Das Zimmer ist genauso karg, wie alle JournalistInnen es schon vor mir beschrieben haben. Keine Blumen, ein vielfcheriger Büroschrank an der Wand, davor der Schreibtisch, ein großes, ordentlich sortiertes Bücherregal. In der Ecke hinter der Tür steht das Bett, nur noch zum Ausruhen benutzt, zum Rosenkranzbeten am Vormittag, denn seit einem Oberschenkelhalsbruch 1987 schläft Jesuitenpater Oswald von Nell-Breuning auf der Krankenstation der Jesuitenkommunität an der Philosophisch-Theologischen Hochschule Sankt Georgen in Frankfurt am Main. Von 1928 bis 1986 hat der Mann, der, am Schreibtisch sitzend, jetzt ein Buch über Wirtschaftswissenschaften aus der Hand legt, hier doziert: Moraltheologie, Kirchenrecht und vor allem Gesellschaftswissenschaften. „Ich stehe jetzt vor dem Problem, wie ich diese Feier, daß ich hundert Jahre alt werde, überstehe. Wie muß ich mich drehen und wenden. Ich muß ja was reden“, meint er näselnd und mit leichtem Trierer Tonfall, der seine Geburtsstadt verrät. 1890 wurde er dort als Sohn adeliger, wohlhabender Weingutsbesitzer geboren. Es klingt nicht ganz überzeugend bei einem Mann, der es gewohnt ist, Ehren und Ehrungen mit der aristokratischen Haltung dessen entgegenzunehmen, der das alles nicht braucht - sich aber doch geschmeichelt fühlt.

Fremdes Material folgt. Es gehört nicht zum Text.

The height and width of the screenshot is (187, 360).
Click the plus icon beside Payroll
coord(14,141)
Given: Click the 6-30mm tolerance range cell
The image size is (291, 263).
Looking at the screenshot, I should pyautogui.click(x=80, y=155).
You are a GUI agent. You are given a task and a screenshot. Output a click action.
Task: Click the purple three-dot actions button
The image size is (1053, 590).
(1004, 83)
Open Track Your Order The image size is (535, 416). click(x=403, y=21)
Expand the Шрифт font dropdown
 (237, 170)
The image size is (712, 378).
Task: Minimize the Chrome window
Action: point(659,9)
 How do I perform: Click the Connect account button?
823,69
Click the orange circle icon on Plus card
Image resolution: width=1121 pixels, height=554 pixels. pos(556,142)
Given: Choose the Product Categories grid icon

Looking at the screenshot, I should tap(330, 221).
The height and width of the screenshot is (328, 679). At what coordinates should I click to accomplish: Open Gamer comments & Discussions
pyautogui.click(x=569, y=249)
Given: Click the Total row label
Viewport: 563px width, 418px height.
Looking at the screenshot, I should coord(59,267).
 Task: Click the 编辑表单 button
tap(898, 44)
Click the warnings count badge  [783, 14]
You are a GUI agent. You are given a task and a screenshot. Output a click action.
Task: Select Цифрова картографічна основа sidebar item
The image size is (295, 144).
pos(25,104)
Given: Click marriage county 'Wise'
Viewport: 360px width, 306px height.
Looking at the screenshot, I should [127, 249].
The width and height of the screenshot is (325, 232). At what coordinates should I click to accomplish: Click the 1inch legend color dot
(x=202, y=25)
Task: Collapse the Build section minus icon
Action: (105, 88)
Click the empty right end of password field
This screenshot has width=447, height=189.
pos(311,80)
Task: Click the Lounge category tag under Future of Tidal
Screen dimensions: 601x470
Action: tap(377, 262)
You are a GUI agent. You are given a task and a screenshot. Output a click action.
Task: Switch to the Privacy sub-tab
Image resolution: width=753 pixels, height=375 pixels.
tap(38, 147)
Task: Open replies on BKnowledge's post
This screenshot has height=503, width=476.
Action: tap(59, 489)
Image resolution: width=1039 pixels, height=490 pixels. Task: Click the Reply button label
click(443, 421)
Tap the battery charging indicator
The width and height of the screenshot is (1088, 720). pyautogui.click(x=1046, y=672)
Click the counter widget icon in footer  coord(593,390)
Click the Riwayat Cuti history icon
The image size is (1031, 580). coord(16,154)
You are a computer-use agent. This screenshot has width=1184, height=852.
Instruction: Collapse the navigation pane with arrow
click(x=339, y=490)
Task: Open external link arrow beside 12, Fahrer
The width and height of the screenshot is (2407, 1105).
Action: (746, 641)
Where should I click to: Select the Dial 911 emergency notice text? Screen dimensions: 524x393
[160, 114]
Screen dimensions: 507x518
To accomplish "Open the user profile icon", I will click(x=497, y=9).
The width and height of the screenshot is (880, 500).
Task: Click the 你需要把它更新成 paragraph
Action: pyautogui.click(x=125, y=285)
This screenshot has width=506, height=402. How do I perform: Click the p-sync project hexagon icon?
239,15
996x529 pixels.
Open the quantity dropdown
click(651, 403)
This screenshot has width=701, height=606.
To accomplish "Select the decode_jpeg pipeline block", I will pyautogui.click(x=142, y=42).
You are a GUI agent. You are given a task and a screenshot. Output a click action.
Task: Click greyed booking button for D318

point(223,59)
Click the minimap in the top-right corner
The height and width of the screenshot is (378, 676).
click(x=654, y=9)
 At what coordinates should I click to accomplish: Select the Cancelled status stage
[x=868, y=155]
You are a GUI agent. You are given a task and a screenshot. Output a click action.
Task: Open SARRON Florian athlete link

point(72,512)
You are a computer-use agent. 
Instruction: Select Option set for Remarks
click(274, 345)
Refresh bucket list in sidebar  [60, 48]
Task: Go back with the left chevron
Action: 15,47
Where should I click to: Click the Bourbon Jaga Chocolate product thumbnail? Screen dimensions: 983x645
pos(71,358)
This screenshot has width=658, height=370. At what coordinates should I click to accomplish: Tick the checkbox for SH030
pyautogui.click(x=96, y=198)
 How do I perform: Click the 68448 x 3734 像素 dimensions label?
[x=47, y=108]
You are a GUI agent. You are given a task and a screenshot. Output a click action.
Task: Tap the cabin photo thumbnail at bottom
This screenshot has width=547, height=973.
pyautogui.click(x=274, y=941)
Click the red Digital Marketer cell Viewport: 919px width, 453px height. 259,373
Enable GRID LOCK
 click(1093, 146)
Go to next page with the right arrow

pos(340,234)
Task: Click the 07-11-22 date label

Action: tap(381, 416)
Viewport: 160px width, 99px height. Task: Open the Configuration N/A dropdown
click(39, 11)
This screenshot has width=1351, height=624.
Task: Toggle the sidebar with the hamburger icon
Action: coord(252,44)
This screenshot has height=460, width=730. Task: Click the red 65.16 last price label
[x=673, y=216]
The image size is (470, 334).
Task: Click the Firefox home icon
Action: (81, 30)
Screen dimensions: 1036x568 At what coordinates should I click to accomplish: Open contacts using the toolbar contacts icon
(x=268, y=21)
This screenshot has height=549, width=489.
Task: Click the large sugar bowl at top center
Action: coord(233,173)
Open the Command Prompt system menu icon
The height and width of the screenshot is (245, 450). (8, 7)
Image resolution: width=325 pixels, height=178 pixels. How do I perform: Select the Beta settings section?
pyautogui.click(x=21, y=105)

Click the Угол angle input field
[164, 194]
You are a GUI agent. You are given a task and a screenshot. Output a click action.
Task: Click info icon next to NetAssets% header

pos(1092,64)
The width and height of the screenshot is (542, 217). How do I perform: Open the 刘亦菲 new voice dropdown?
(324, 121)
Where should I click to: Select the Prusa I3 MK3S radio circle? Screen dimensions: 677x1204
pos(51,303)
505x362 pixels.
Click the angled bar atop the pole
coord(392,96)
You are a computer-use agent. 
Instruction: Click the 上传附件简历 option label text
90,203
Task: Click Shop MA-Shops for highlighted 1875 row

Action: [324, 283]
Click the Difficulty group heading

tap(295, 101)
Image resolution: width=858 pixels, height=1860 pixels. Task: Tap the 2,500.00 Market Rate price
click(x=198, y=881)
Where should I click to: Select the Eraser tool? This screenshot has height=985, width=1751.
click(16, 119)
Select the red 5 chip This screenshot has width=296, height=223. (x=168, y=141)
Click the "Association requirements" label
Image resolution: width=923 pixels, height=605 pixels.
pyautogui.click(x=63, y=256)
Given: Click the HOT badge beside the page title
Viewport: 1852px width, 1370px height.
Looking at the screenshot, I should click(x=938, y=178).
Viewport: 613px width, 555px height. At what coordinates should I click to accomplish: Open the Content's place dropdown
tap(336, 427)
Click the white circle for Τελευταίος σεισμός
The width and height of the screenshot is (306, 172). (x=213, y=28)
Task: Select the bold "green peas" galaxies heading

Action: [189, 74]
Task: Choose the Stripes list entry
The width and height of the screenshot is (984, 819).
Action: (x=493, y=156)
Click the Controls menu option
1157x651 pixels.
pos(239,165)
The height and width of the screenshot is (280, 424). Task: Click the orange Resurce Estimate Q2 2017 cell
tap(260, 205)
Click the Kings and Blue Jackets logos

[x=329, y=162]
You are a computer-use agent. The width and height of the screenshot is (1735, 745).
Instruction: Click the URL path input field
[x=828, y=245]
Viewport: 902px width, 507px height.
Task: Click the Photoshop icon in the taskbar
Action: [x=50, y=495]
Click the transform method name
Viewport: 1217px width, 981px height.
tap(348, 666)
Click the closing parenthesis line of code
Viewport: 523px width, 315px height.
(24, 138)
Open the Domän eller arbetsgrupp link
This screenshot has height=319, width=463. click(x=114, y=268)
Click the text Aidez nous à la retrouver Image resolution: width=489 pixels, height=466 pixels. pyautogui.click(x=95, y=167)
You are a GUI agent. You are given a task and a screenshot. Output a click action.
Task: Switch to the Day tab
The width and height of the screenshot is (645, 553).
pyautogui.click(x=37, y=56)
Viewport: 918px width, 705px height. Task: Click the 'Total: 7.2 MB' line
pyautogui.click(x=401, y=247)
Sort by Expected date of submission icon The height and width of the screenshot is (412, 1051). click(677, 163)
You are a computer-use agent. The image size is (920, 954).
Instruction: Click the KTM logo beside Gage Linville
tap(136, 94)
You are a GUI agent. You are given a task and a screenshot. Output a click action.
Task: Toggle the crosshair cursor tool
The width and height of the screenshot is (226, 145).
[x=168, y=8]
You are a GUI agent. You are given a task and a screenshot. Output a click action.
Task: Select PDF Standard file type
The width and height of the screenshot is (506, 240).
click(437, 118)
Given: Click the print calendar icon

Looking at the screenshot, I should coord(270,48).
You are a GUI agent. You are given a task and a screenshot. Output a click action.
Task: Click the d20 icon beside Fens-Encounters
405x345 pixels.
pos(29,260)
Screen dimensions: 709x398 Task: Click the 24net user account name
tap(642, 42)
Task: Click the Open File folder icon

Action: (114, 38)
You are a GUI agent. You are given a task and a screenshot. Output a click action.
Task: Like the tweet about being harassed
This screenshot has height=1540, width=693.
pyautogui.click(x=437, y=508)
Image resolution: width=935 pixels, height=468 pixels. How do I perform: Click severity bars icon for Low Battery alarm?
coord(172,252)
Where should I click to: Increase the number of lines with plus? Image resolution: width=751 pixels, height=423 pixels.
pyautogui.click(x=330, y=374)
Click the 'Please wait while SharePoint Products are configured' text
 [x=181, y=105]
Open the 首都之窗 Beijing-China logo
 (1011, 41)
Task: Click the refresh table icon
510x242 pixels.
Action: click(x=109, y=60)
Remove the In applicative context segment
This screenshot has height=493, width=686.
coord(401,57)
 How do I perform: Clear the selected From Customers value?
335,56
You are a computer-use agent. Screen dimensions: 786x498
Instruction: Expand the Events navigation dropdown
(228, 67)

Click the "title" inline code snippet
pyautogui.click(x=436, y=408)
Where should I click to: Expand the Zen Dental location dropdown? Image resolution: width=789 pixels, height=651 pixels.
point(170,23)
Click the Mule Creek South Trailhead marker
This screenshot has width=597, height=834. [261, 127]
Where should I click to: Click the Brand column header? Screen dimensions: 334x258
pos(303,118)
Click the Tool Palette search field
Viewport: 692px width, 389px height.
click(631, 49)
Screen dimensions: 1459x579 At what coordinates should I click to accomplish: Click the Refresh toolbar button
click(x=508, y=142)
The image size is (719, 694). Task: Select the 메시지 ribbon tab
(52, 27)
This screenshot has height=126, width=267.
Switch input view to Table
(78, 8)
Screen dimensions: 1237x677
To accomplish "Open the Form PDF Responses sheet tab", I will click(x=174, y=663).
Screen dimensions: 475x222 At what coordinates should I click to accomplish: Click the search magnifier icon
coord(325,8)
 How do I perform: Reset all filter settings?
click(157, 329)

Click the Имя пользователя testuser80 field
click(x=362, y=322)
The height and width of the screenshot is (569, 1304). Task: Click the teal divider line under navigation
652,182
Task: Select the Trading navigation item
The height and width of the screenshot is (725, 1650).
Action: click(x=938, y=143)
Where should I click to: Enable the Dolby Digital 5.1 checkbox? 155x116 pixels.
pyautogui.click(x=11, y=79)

Über 300 Gäste haben sich zur Geburtstagsfeier am 8. März angesagt: ÖTV-Chefin Wulf-Matthies wird erwartet und Arbeitsminister Blüm, H.-J. Vogel wird sich das Kommen nicht nehmen lassen, und auch vom Vorsitzenden der Deutschen Bischofskonferenz, Bischof Lehmann, wird ein Grußwort gesprochen. Schließlich wird auch Bundespräsident Richard von Weizsäcker sich per Hubschrauber einfinden, um Pater Nell-Breuning das „Großkreuz des Verdienstordens der Bundesrepublik Deutschland“, die höchste bundesdeutsche Auszeichnung für Zivilisten, zu verleihen.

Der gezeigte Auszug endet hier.